**Required action:** Please write out exactly the line containing "The image size is (1505, 685)." below and every line after it, through the last one, but leave out any pictures.

**Data:**
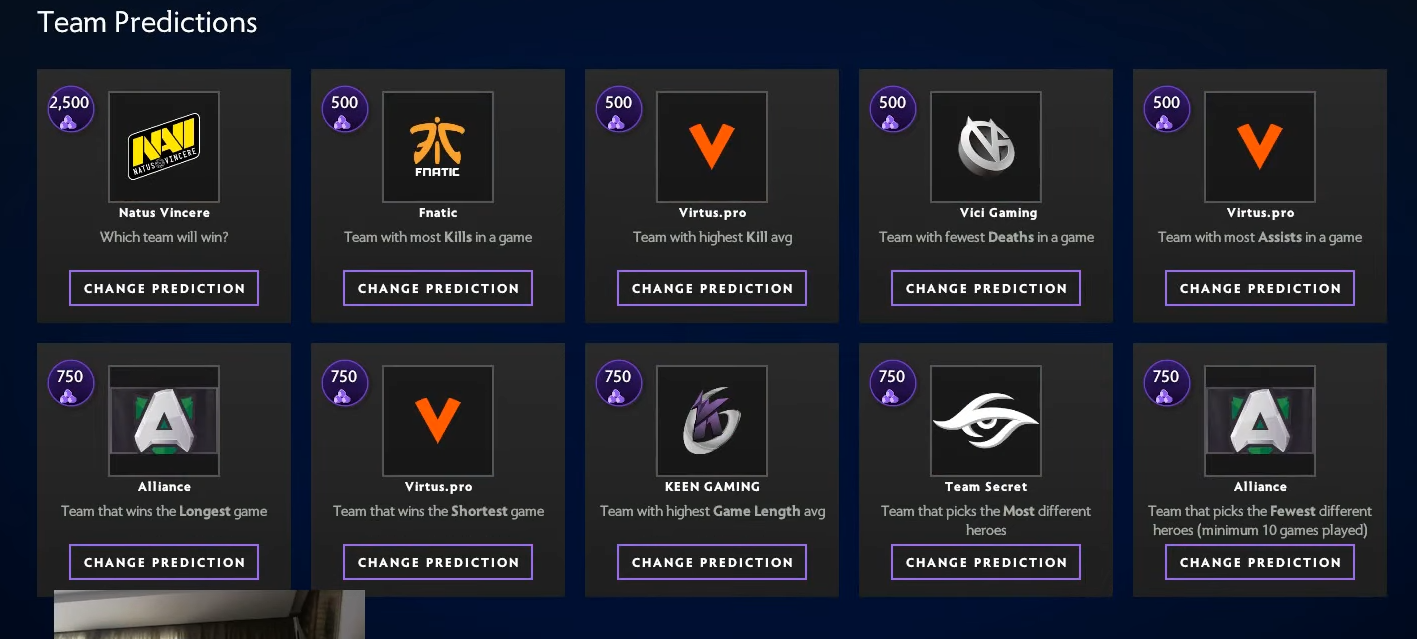Change prediction for the Shortest game winner
This screenshot has width=1417, height=639.
pyautogui.click(x=438, y=562)
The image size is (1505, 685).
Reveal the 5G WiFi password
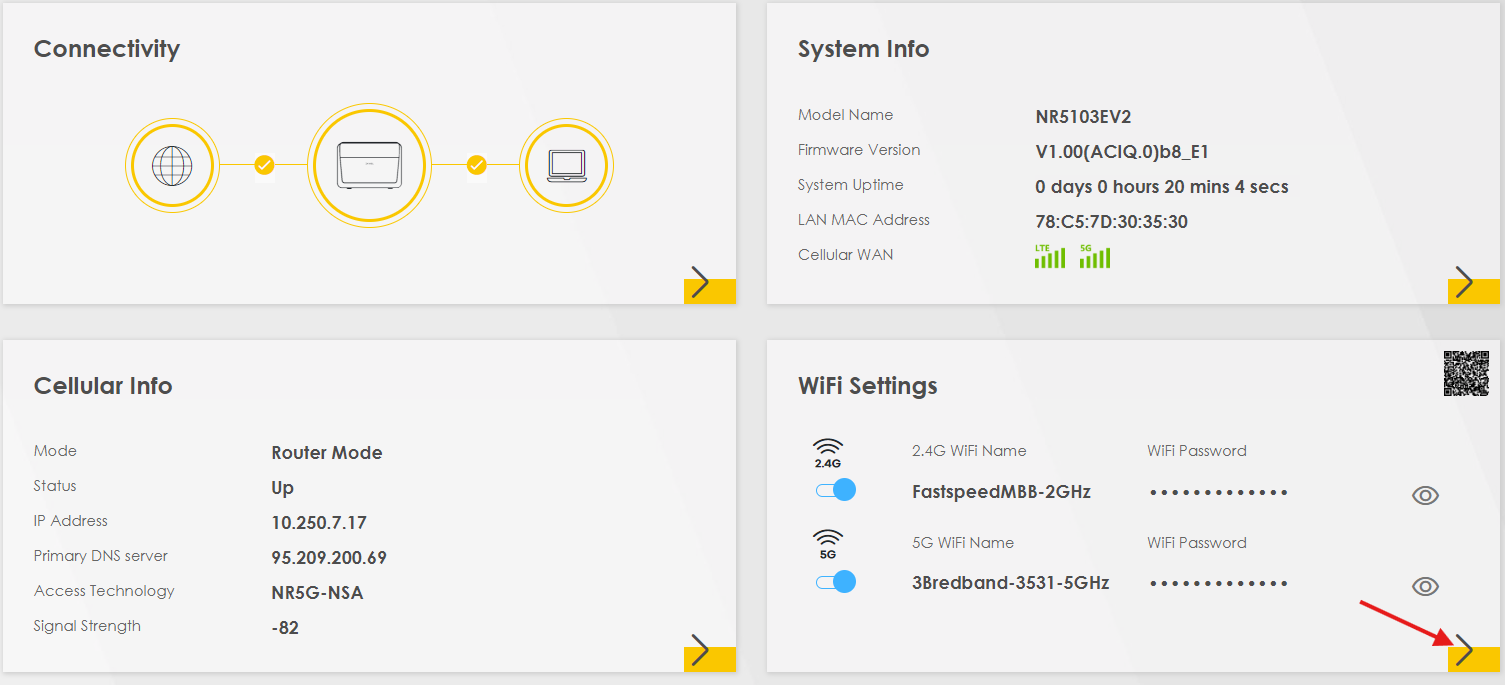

**Solution to the exercise:**
The image size is (1505, 685).
Reveal the 5G WiFi password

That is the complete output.